I was driving home from a retreat, in my twenties and a new believer. It was all so new.
The presence of God, fresh and immense, had shown up in that forested refuge, a sparse log-framed conference center. His love for me remained a big mystery, though. After all, I didn’t have much to offer.
It wasn’t like I could offer a beautiful brain. I couldn’t read a map and got lost from home to the grocery store. Okay, not that bad. But still, finding a new destination was hair-raising without any sense of north, south, east or west. I got lost a lot. Changing a tire, doing math – not so much. I just liked to read.
I couldn’t offer much in the way of holy living. After all, I didn’t know Holiness Himself yet. Didn’t know He would help me in that process.
So I was just praying that afternoon in my blue Plymouth Satellite, heading back home and thanking Him for all the goodness He’d poured out on me, an ordinary little lady.
When love appeared in that car, He came like warm honey that began at my head and filtered into my mind with a sweetness too big to contain. Love drenched my pores and saturated my understanding.

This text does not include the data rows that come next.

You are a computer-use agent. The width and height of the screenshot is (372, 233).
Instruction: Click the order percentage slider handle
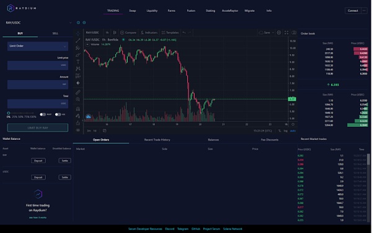tap(9, 113)

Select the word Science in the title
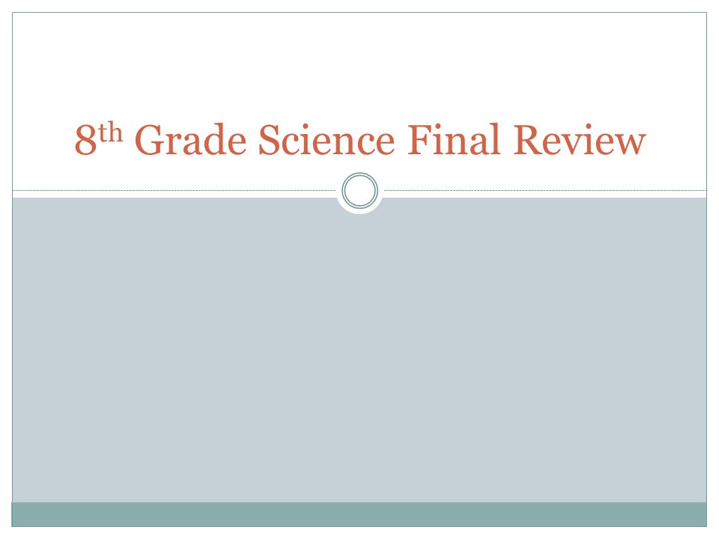(x=326, y=140)
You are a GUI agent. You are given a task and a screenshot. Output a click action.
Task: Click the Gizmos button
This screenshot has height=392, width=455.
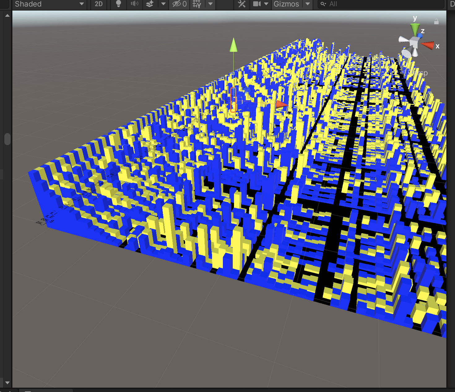(286, 4)
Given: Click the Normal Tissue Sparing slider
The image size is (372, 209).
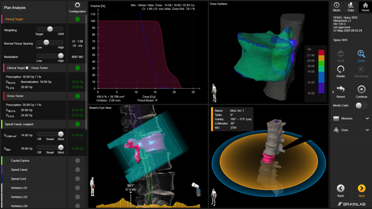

It disarmed my defenses. It overtook my fears. It changed me for all time.
I married a great man and we had four children, all better than I planned or deserved. Life kept me busy, doing pretty much whatever was needed. Call of God? Well, sure. Exciting, life changing? I hoped so. Most of the time I was too busy working to wonder. Until the times giving got hard. The seasons I was depleted and wondered if any of it mattered.

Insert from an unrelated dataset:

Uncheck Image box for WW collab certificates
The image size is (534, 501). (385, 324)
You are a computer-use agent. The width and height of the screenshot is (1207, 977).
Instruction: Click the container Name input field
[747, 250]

Then one Saturday morning, I read about an anointing at a city called Bethany in the book of Matthew. This anointing wasn’t one applied to heal blind eyes, or to straighten crooked limbs. It wasn’t an anointing to send a tormenting demon packing or to bless a child. This anointing was for the Anointed One.

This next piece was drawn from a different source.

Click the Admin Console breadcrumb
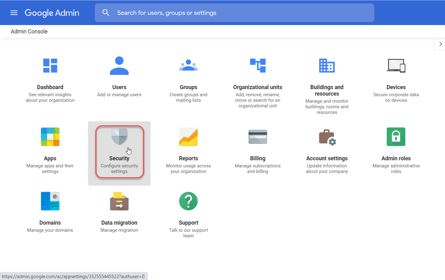 pos(29,31)
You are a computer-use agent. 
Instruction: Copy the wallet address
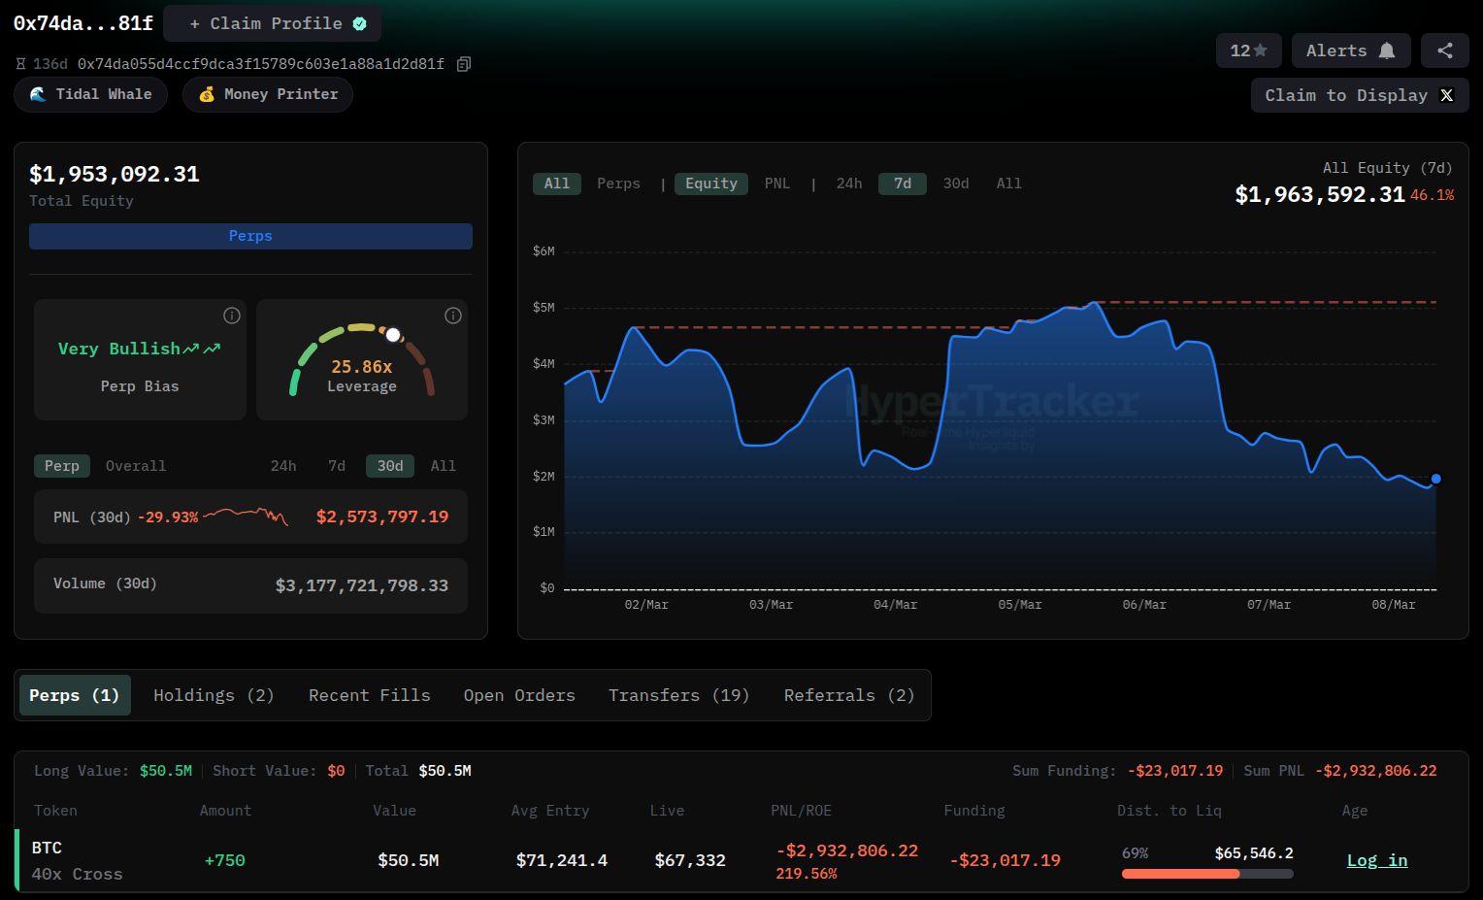pos(463,63)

A human being anointed God by her love. Her anointing, a simple gift, prepared God for the offering of Himself.
An ordinary woman, responding to extravagant love, prepared God for His highest mission. Her offering, unsolicited and unrequired, was a spontaneous outpouring of her love responding to His love. And it mattered.
I didn’t know my life was costly or that my gifts were precious. Most of all, I couldn’t have imagined that the offering of me would propel His mission and fill His heart with the sweetness He’d so often poured out on me.
How was it possible? I still don’t understand.
But that doesn’t make it any less true. Our lives are fragrant, costly, precious offerings to Him. Imperfect, yes, but treasured by perfect Love Himself.
It is a wonder, a mystery that escapes our mental grasp. But we don’t have to understand to take hold of it or to live by the fragrance of its beauty. When we get tired or can’t quite remember why it matters, it does. When we’re just too busy to notice, it matters.
In fact, it makes all the difference. For Him and for us.